• En la cabecera de esta columna podéis observar en su esplendor (su ‘prime’, en la boba jerga actual) a Ingrid Bergman, actriz sueca con tres Óscar bajo el brazo y la cuarta estrella más importante de la historia del cine según el American Film Institute. Esto lo puede constatar cualquiera que vea Casablanca, Recuerda, Stromboli o Viaggio in Italia. Se queda uno hipnotizado ante esa mirada llorosa, esa piel como si se hubiera tragado una bombilla, esos silencios atormentados, la contención expresiva. Pero yo venía a contaros una historia que resume muy bien el enamoramiento treintañero. Bergman era una gran admiradora del cine de Roberto Rossellini, y a través de él conectó con el autor de un modo especial. Esto os habrá pasado: una se encapricha de la obra de alguien y se inflama de deseo (luego vienen las decepciones, porque el creador suele ser un pesado que vive en pantuflas, habla solo de él mismo y tiene la casa hecha un cristo). Pero me he ido por las ramas: Ingrid —ya una actriz famosa entonces, tenía 34 años— escribió un verano de 1947 una encendida carta admirativa a Rossellini. No la envió inmediatamente, quizá intuyendo lo que pasaría (ambos estaban casados). El caso es que la breve epístola acabó llegando en 1948 a los estudios Minerva de Roma. Llegó, estas cosas suceden, el día del cumpleaños del cineasta. No tardó ni dos minutos en enviar un telegrama de vuelta: “Could you possibly come to Europe? When?”. Ya está, ya la hemos liado. La iglesia católica y el Senado de Estados Unidos condenaron a Bergman (curiosamente, a él no) pero la pareja tiró p’alante, se casó y tuvo tres hijos. Moraleja: nada puede parar un estival corazón treintañero enamorado.

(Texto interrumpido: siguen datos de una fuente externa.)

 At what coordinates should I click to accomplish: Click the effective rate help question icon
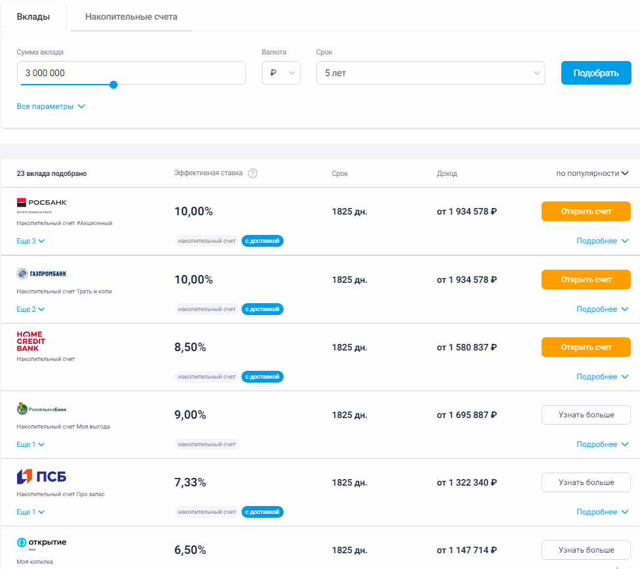253,173
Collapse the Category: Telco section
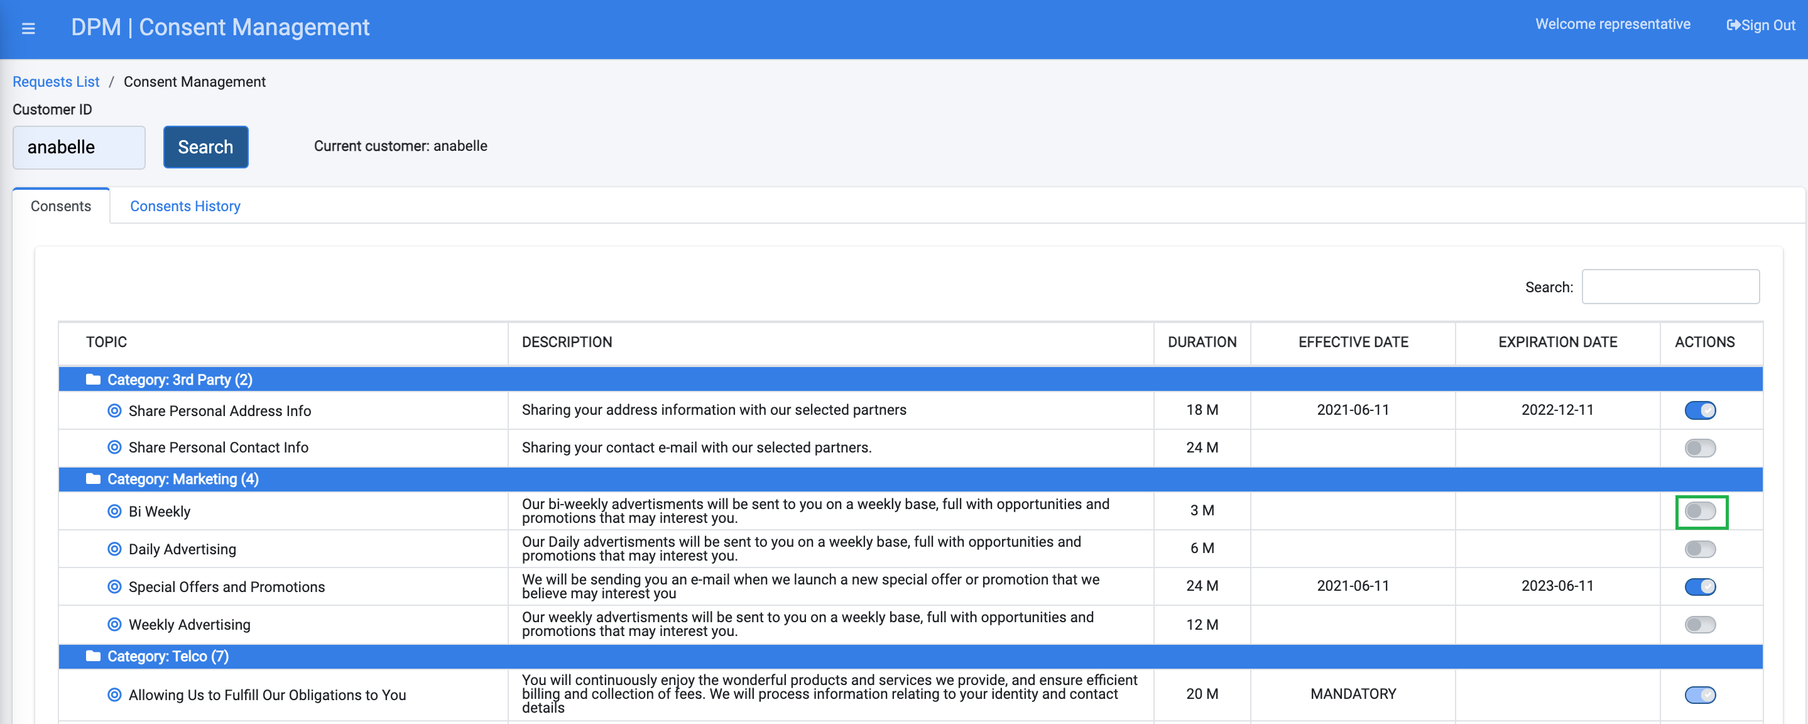 pos(167,656)

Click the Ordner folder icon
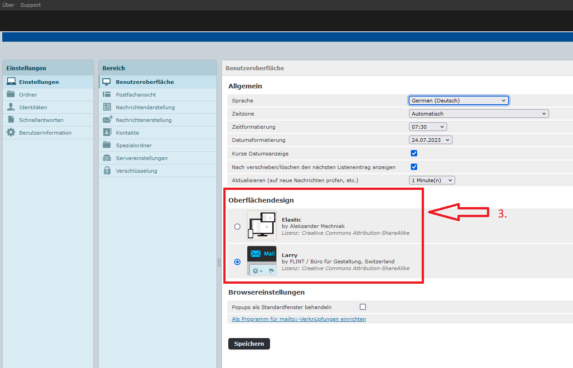[x=11, y=95]
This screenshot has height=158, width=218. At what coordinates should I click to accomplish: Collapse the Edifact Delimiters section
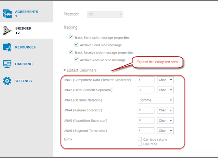[65, 70]
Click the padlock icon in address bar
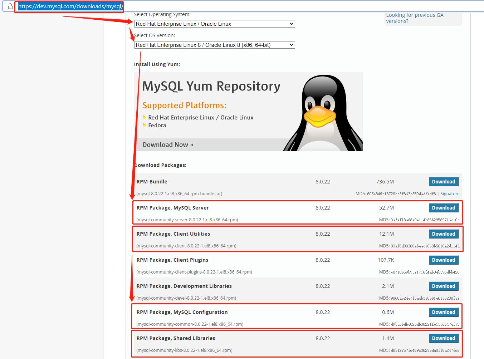The height and width of the screenshot is (359, 484). pyautogui.click(x=10, y=6)
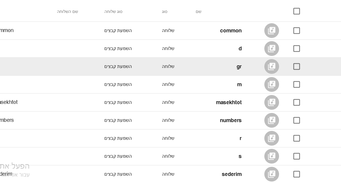Click the music library icon for gr
This screenshot has height=183, width=341.
coord(271,66)

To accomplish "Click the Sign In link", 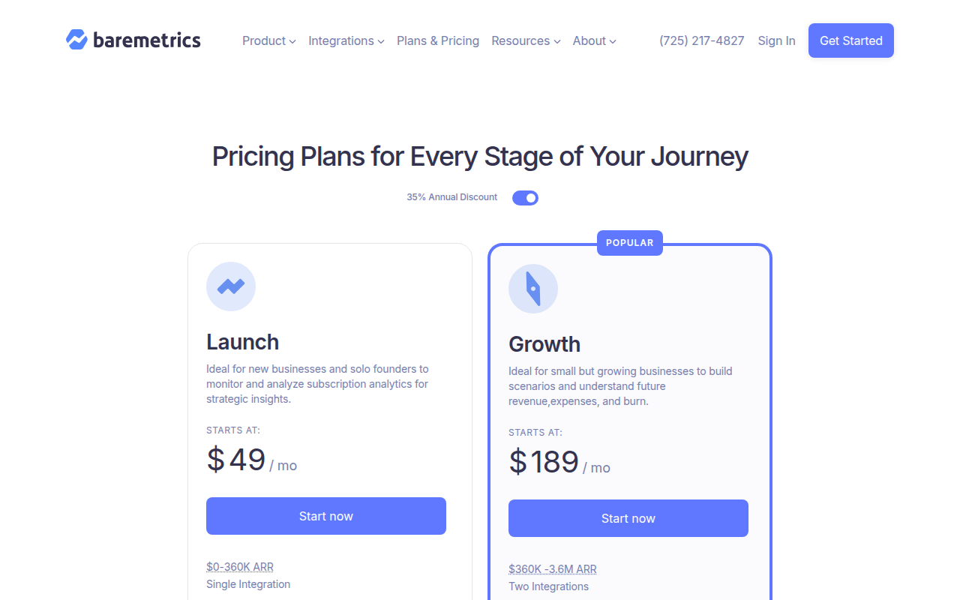I will (x=776, y=41).
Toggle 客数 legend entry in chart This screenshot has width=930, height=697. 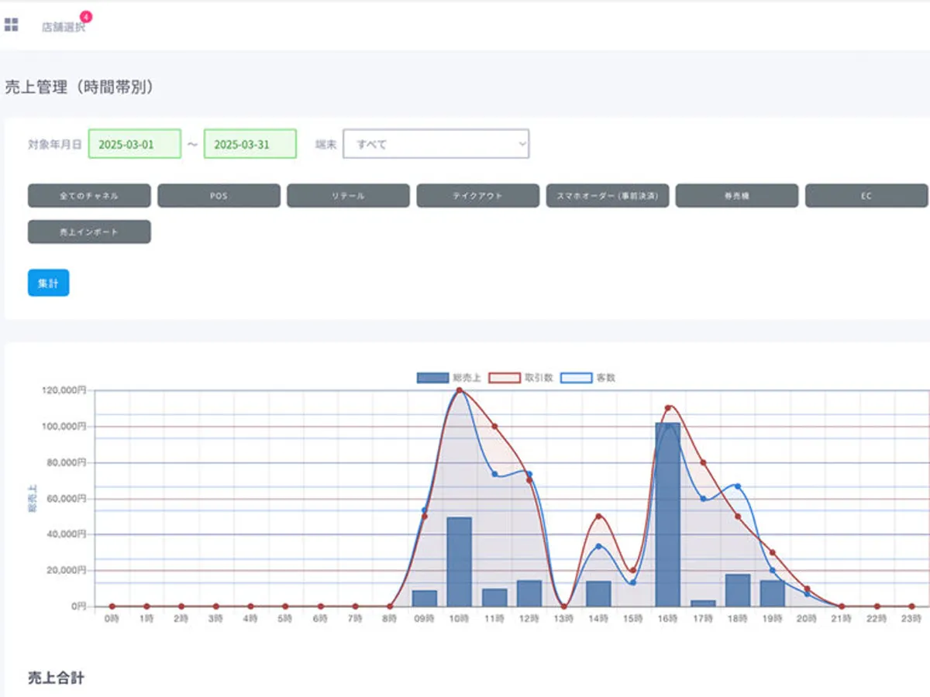(x=576, y=378)
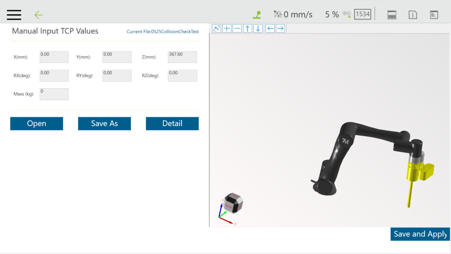
Task: Pan the 3D view right
Action: [x=280, y=28]
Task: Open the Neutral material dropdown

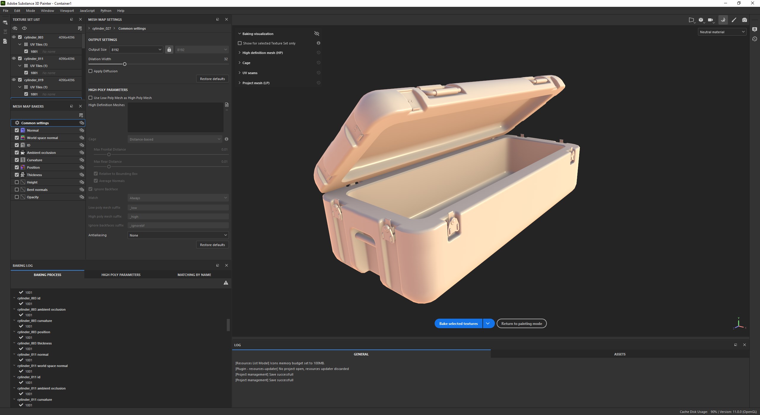Action: click(x=722, y=32)
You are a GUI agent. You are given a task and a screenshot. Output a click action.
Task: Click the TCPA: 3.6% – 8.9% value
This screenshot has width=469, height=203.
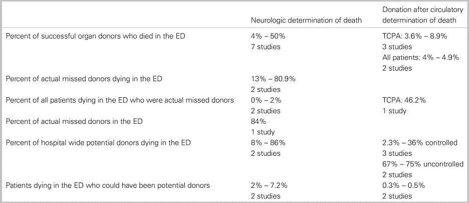coord(414,37)
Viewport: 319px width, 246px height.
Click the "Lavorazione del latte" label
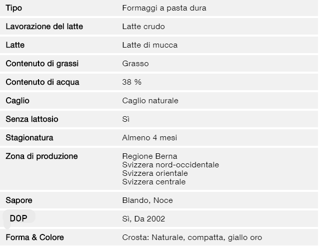point(45,27)
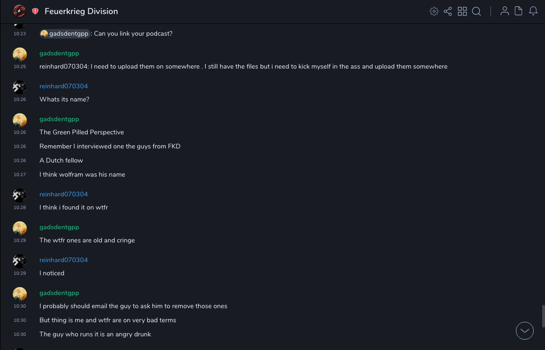Click the 10:27 timestamp

pyautogui.click(x=20, y=175)

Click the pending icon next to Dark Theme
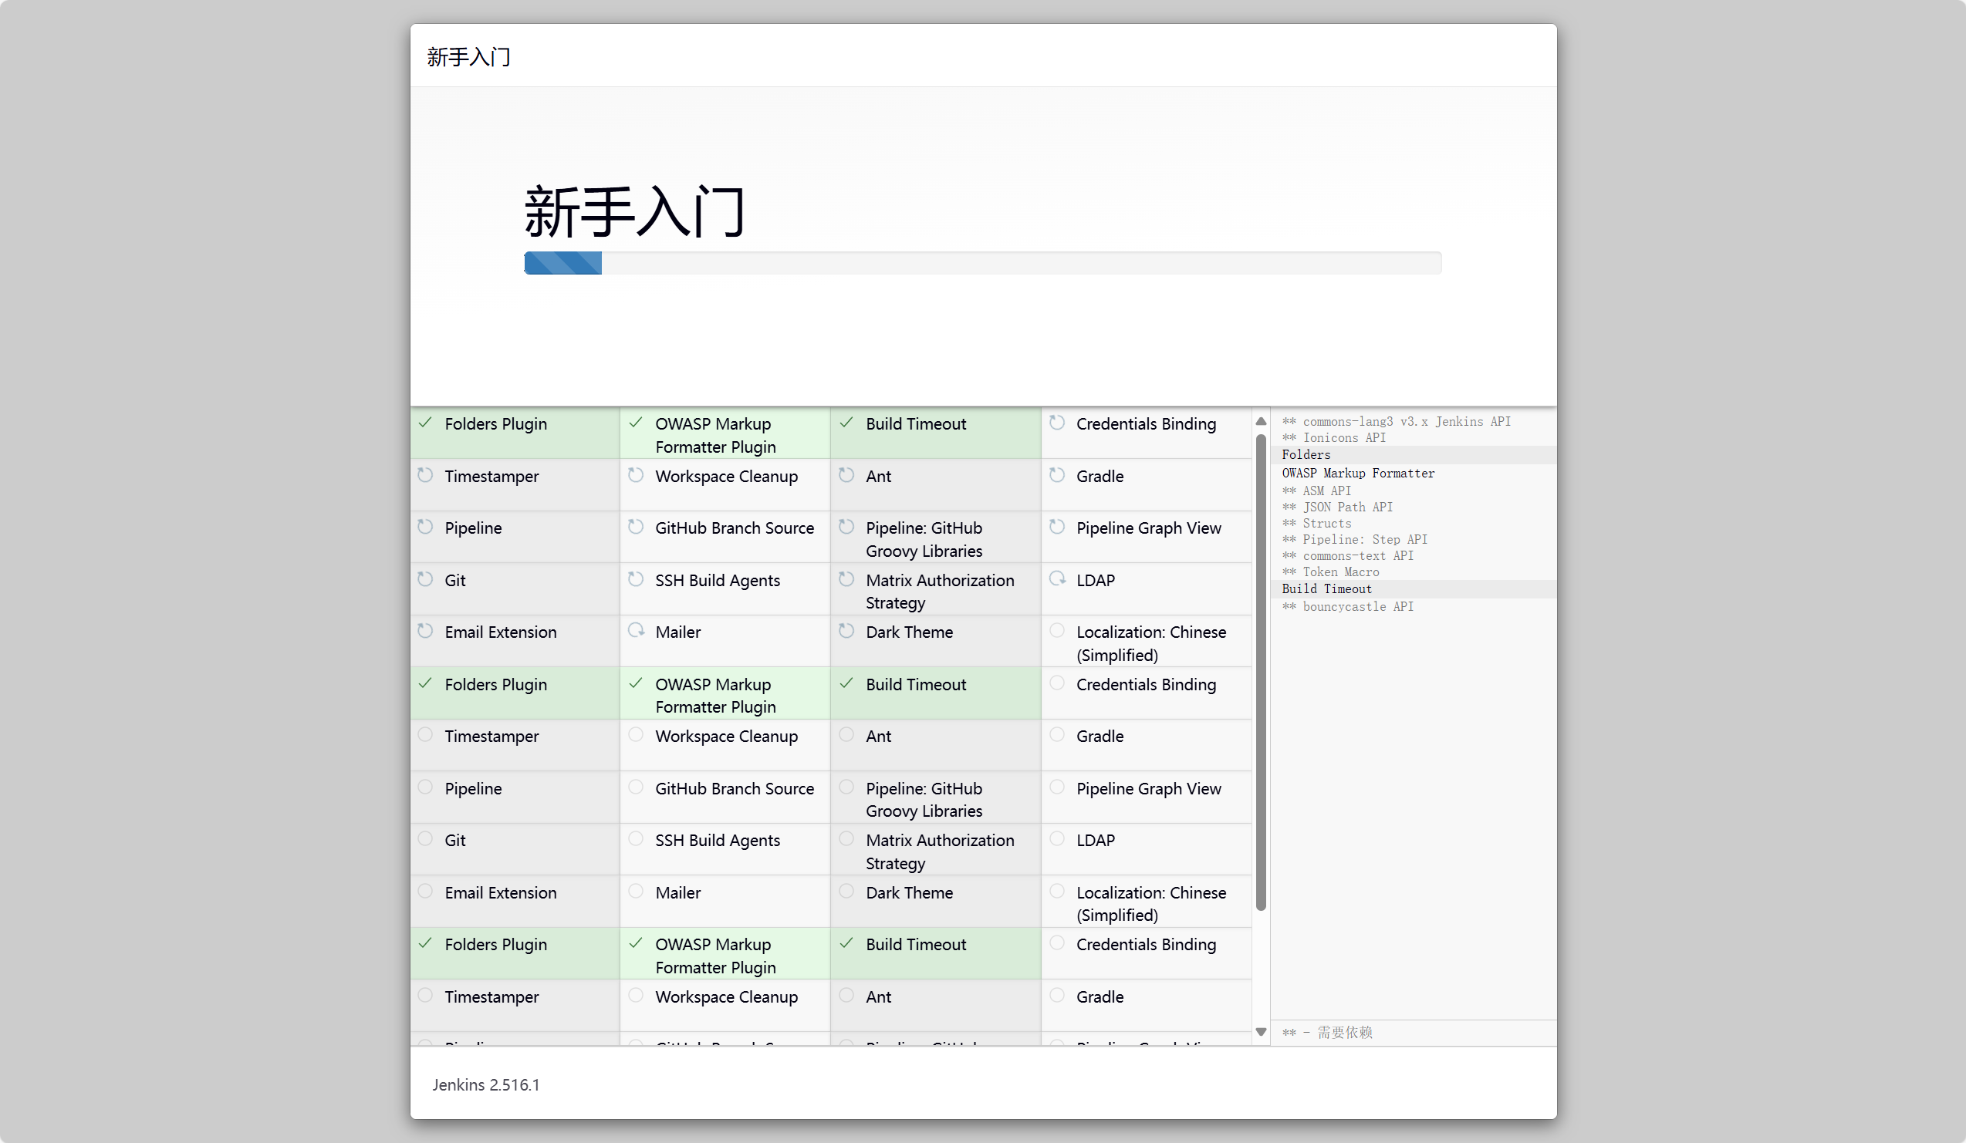pyautogui.click(x=846, y=631)
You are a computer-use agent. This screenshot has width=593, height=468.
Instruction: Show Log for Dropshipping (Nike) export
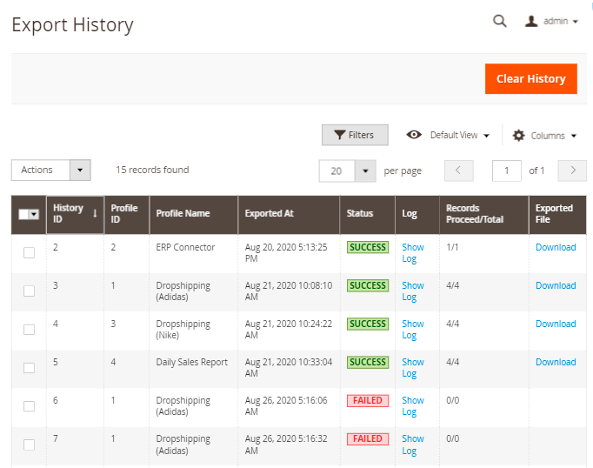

  • La década de los treinta años es una de las más azarosas en la vida de una mujer. Puede andar una ya por el segundo divorcio, como Zsa Zsa Gabor, o no haber tenido aún ni una sola relación larga. Puede estar estudiando o llevar trabajando una década. Puede ser madre o explorar una libertad cuasi adolescente. Sus padres pueden ser ya mayores y dependientes, o tener sesenta años e ir a crossfit. Todas las opciones son igual de desconcertantes para quien las vive. Es decir: durante los treinta uno improvisa, avanza a trompicones y hace lo que puede. Fue mi década más confusa, y creo que también en la que he sido más insoportable.
  • El verano de mis treinta y cinco me pilló con un novio muy guapo, trabajador, un poco caradura (como yo también tenía mucha jeta la cosa quedaba equilibrada). Una relación divertida y sin problemas que sentaba muy bien al ánimo. Apenas tenemos fotos juntos, estábamos ocupados pasándolo bien.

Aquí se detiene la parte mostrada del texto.